Provide much needed support to students

Wild animals hold a special place in human cultures around the world. Many species are woven into the cultural identity of a country, while others inspire international awe and intrigue.

The Wildlife Coexistence Lab (WildCo for short) in the department of Forest Resources Management strives to conduct science to support wildlife conservation and management in the face of global environmental change.

The WildCo lab studies interactions between people and wildlife across multiple species and spatial scales, with a particular emphasis on large-bodied terrestrial mammals; e.g. caribou, grizzly bear.

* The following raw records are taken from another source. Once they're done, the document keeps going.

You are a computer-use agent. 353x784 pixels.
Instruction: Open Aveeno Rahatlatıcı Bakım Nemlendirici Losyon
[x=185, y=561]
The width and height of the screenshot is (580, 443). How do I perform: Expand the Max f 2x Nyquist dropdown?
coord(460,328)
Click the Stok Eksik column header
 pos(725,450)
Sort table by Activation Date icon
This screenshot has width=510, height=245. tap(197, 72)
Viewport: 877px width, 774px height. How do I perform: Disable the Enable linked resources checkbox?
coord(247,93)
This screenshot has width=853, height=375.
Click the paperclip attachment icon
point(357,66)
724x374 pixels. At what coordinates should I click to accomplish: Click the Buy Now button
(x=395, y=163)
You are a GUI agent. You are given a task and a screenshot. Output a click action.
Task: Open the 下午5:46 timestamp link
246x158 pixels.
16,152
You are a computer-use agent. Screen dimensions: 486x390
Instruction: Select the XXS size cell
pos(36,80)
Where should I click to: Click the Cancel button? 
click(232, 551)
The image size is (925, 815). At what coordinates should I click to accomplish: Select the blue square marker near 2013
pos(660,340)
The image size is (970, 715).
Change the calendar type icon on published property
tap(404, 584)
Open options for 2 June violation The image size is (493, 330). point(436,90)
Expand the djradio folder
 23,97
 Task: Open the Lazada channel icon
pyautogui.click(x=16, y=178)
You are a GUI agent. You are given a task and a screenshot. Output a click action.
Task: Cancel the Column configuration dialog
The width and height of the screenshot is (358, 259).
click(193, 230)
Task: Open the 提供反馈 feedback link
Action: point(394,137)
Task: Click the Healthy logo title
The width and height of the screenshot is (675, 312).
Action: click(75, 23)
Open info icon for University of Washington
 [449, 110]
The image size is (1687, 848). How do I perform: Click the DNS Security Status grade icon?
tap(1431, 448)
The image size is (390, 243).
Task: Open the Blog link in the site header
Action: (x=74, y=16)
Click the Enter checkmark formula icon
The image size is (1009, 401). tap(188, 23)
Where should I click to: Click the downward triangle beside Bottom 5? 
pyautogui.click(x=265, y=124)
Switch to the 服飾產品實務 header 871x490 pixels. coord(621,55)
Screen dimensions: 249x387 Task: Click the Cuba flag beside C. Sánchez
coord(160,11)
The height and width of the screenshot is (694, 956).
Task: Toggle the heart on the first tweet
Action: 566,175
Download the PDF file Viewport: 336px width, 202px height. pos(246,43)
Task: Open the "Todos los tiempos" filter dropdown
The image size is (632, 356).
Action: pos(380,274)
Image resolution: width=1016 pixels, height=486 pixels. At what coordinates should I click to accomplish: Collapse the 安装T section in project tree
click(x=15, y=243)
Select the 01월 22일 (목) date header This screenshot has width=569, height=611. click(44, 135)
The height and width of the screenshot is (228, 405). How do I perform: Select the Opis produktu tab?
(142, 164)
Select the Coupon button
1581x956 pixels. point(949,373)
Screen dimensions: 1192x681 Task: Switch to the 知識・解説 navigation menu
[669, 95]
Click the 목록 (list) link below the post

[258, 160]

The lab is comprised of a diverse team of scientists and conservationists who work across Canada and all over the world to understand human-wildlife coexistence.

A key focus of WildCo’s research concentrates on the effective use of a variety of survey tools, most predominantly the camera trap. A camera trap is a remotely activated camera triggered by the movement of warm-blooded animals. Camera traps are a non-invasive, cost-effective tool that allows researchers to collect large amounts of data without disturbing the animals. Essentially they provide true animal selfies.

Donations to the WildCo lab will help us purchase additional camera traps – a vital part of our research infrastructure, without which we are limited in the number of projects we can undertake and communities we can work with. Camera traps range from approx. $200 to $450, making it possible for your support to have a huge impact. It is also our hope to provide much needed support to graduate and undergraduate students by helping with the costs of field work, attending conferences and publishing research.

The WildCo Lab is led by Dr. Cole Burton, Associate Professor in the Department of Forest Resources Management, and Canada Research Chair in Terrestrial Mammal Conservation. To learn more about Dr. Burton’s work, please watch the following video Eyes in the Wild.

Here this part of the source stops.